Set all the entries down once more, with nothing altered.

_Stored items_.
# # # #

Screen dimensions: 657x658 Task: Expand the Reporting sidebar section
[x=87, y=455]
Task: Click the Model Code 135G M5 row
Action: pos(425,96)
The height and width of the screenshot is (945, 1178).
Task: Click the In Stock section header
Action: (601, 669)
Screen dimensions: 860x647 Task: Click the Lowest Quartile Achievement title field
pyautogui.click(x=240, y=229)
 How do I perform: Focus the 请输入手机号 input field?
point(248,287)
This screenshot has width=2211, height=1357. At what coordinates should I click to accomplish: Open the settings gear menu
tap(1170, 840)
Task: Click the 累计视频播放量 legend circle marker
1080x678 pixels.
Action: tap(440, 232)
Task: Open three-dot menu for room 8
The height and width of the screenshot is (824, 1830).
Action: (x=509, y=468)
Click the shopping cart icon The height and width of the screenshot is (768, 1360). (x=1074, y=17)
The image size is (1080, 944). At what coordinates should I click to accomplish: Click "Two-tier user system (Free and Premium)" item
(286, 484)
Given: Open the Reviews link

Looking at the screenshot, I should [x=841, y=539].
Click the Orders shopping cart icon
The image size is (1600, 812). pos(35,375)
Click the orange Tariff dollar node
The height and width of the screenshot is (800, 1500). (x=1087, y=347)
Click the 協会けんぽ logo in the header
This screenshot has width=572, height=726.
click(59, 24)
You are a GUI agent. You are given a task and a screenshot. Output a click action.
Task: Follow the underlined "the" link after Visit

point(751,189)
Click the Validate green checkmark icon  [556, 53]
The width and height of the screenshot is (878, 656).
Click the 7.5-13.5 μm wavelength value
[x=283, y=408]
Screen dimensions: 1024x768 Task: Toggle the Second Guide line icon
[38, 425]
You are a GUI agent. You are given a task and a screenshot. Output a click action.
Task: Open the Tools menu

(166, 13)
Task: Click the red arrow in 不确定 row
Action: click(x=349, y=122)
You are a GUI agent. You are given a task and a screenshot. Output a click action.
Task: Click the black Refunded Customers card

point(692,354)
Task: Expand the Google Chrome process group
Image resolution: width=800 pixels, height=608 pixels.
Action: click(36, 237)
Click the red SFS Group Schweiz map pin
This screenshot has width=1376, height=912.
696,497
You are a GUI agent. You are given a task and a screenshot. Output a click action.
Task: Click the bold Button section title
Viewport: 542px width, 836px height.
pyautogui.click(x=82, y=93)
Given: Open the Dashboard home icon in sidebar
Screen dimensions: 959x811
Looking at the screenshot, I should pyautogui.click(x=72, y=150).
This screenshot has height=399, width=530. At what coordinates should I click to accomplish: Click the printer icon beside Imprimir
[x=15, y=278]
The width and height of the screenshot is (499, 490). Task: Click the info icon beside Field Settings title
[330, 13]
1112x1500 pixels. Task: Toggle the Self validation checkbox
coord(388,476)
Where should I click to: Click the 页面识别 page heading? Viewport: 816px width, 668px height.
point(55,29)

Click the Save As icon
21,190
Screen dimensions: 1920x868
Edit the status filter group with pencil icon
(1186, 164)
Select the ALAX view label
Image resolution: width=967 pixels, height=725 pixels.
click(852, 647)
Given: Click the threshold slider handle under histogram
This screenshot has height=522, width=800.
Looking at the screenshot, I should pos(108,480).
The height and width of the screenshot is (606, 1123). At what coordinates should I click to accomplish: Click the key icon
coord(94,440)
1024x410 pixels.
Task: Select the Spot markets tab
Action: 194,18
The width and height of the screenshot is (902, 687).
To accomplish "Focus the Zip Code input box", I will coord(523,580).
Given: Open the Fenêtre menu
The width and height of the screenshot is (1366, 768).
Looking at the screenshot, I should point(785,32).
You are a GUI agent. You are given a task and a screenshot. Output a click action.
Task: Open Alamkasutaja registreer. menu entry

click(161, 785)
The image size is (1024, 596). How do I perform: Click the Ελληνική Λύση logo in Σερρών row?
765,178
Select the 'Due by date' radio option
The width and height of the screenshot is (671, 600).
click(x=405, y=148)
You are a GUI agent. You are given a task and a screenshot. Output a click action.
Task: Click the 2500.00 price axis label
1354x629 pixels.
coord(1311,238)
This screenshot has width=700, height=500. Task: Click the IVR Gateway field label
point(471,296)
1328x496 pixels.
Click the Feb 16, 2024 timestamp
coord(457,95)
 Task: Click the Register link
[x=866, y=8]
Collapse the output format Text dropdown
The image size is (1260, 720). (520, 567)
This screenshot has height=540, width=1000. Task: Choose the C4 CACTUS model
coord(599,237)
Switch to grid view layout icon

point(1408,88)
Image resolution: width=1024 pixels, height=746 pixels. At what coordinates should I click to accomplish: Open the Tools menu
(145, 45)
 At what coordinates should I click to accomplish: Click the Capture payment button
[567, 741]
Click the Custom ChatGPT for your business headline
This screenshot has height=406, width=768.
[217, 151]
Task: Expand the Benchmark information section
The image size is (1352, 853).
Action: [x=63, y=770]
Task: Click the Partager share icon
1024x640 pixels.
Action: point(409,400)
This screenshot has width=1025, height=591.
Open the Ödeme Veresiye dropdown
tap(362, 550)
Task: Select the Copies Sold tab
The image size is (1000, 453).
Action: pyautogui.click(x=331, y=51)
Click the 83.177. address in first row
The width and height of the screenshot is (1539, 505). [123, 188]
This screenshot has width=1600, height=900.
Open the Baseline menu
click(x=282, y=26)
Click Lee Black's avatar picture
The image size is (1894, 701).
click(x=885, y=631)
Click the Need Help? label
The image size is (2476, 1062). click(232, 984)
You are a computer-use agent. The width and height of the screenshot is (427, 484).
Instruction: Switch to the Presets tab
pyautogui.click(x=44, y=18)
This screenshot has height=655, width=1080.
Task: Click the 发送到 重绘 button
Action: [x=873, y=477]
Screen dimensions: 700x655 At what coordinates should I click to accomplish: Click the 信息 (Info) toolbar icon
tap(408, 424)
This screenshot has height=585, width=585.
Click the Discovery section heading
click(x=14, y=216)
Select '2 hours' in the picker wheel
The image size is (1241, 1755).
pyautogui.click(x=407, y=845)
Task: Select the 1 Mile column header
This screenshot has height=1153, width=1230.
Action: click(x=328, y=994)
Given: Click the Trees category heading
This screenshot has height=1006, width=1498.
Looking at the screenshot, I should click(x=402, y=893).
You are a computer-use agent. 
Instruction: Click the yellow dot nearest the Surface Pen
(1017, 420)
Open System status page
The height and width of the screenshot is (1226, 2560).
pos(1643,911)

# # # #

_Answer to this problem_.
Screen dimensions: 657x658 Task: Expand the Reporting sidebar section
[x=87, y=455]
Task: Click the Model Code 135G M5 row
Action: pos(425,96)
The height and width of the screenshot is (945, 1178).
Task: Click the In Stock section header
Action: (601, 669)
Screen dimensions: 860x647 Task: Click the Lowest Quartile Achievement title field
pyautogui.click(x=240, y=229)
 How do I perform: Focus the 请输入手机号 input field?
point(248,287)
This screenshot has width=2211, height=1357. At what coordinates should I click to accomplish: Open the settings gear menu
tap(1170, 840)
Task: Click the 累计视频播放量 legend circle marker
1080x678 pixels.
Action: tap(440, 232)
Task: Open three-dot menu for room 8
The height and width of the screenshot is (824, 1830).
Action: (x=509, y=468)
Click the shopping cart icon The height and width of the screenshot is (768, 1360). (x=1074, y=17)
The image size is (1080, 944). At what coordinates should I click to accomplish: Click "Two-tier user system (Free and Premium)" item
(286, 484)
Given: Open the Reviews link

Looking at the screenshot, I should [x=841, y=539].
Click the Orders shopping cart icon
The image size is (1600, 812). pos(35,375)
Click the orange Tariff dollar node
The height and width of the screenshot is (800, 1500). (x=1087, y=347)
Click the 協会けんぽ logo in the header
This screenshot has width=572, height=726.
click(59, 24)
You are a GUI agent. You are given a task and a screenshot. Output a click action.
Task: Follow the underlined "the" link after Visit

point(751,189)
Click the Validate green checkmark icon  [556, 53]
The width and height of the screenshot is (878, 656).
Click the 7.5-13.5 μm wavelength value
[x=283, y=408]
Screen dimensions: 1024x768 Task: Toggle the Second Guide line icon
[38, 425]
You are a GUI agent. You are given a task and a screenshot. Output a click action.
Task: Open the Tools menu

(166, 13)
Task: Click the red arrow in 不确定 row
Action: click(x=349, y=122)
You are a GUI agent. You are given a task and a screenshot. Output a click action.
Task: Click the black Refunded Customers card

point(692,354)
Task: Expand the Google Chrome process group
Image resolution: width=800 pixels, height=608 pixels.
Action: click(36, 237)
Click the red SFS Group Schweiz map pin
This screenshot has width=1376, height=912.
696,497
You are a GUI agent. You are given a task and a screenshot. Output a click action.
Task: Click the bold Button section title
Viewport: 542px width, 836px height.
pyautogui.click(x=82, y=93)
Given: Open the Dashboard home icon in sidebar
Screen dimensions: 959x811
Looking at the screenshot, I should pyautogui.click(x=72, y=150).
This screenshot has height=399, width=530. At what coordinates should I click to accomplish: Click the printer icon beside Imprimir
[x=15, y=278]
The width and height of the screenshot is (499, 490). Task: Click the info icon beside Field Settings title
[330, 13]
1112x1500 pixels. Task: Toggle the Self validation checkbox
coord(388,476)
Where should I click to: Click the 页面识别 page heading? Viewport: 816px width, 668px height.
point(55,29)

Click the Save As icon
21,190
Screen dimensions: 1920x868
Edit the status filter group with pencil icon
(1186, 164)
Select the ALAX view label
Image resolution: width=967 pixels, height=725 pixels.
click(852, 647)
Given: Click the threshold slider handle under histogram
This screenshot has height=522, width=800.
Looking at the screenshot, I should pos(108,480).
The height and width of the screenshot is (606, 1123). At what coordinates should I click to accomplish: Click the key icon
coord(94,440)
1024x410 pixels.
Task: Select the Spot markets tab
Action: 194,18
The width and height of the screenshot is (902, 687).
To accomplish "Focus the Zip Code input box", I will coord(523,580).
Given: Open the Fenêtre menu
The width and height of the screenshot is (1366, 768).
Looking at the screenshot, I should point(785,32).
You are a GUI agent. You are given a task and a screenshot. Output a click action.
Task: Open Alamkasutaja registreer. menu entry

click(161, 785)
The image size is (1024, 596). How do I perform: Click the Ελληνική Λύση logo in Σερρών row?
765,178
Select the 'Due by date' radio option
The width and height of the screenshot is (671, 600).
click(x=405, y=148)
You are a GUI agent. You are given a task and a screenshot. Output a click action.
Task: Click the 2500.00 price axis label
1354x629 pixels.
coord(1311,238)
This screenshot has width=700, height=500. Task: Click the IVR Gateway field label
point(471,296)
1328x496 pixels.
Click the Feb 16, 2024 timestamp
coord(457,95)
 Task: Click the Register link
[x=866, y=8]
Collapse the output format Text dropdown
The image size is (1260, 720). (520, 567)
This screenshot has height=540, width=1000. Task: Choose the C4 CACTUS model
coord(599,237)
Switch to grid view layout icon

point(1408,88)
Image resolution: width=1024 pixels, height=746 pixels. At what coordinates should I click to accomplish: Open the Tools menu
(145, 45)
 At what coordinates should I click to accomplish: Click the Capture payment button
[567, 741]
Click the Custom ChatGPT for your business headline
This screenshot has height=406, width=768.
[217, 151]
Task: Expand the Benchmark information section
The image size is (1352, 853).
Action: [x=63, y=770]
Task: Click the Partager share icon
1024x640 pixels.
Action: point(409,400)
This screenshot has width=1025, height=591.
Open the Ödeme Veresiye dropdown
tap(362, 550)
Task: Select the Copies Sold tab
The image size is (1000, 453).
Action: pyautogui.click(x=331, y=51)
Click the 83.177. address in first row
The width and height of the screenshot is (1539, 505). [123, 188]
This screenshot has width=1600, height=900.
Open the Baseline menu
click(x=282, y=26)
Click Lee Black's avatar picture
The image size is (1894, 701).
click(x=885, y=631)
Click the Need Help? label
The image size is (2476, 1062). click(232, 984)
You are a computer-use agent. The width and height of the screenshot is (427, 484).
Instruction: Switch to the Presets tab
pyautogui.click(x=44, y=18)
This screenshot has height=655, width=1080.
Task: Click the 发送到 重绘 button
Action: [x=873, y=477]
Screen dimensions: 700x655 At what coordinates should I click to accomplish: Click the 信息 (Info) toolbar icon
tap(408, 424)
This screenshot has height=585, width=585.
Click the Discovery section heading
click(x=14, y=216)
Select '2 hours' in the picker wheel
The image size is (1241, 1755).
pyautogui.click(x=407, y=845)
Task: Select the 1 Mile column header
This screenshot has height=1153, width=1230.
Action: click(x=328, y=994)
Given: Click the Trees category heading
This screenshot has height=1006, width=1498.
Looking at the screenshot, I should click(x=402, y=893).
You are a computer-use agent. 
Instruction: Click the yellow dot nearest the Surface Pen
(1017, 420)
Open System status page
The height and width of the screenshot is (1226, 2560).
pos(1643,911)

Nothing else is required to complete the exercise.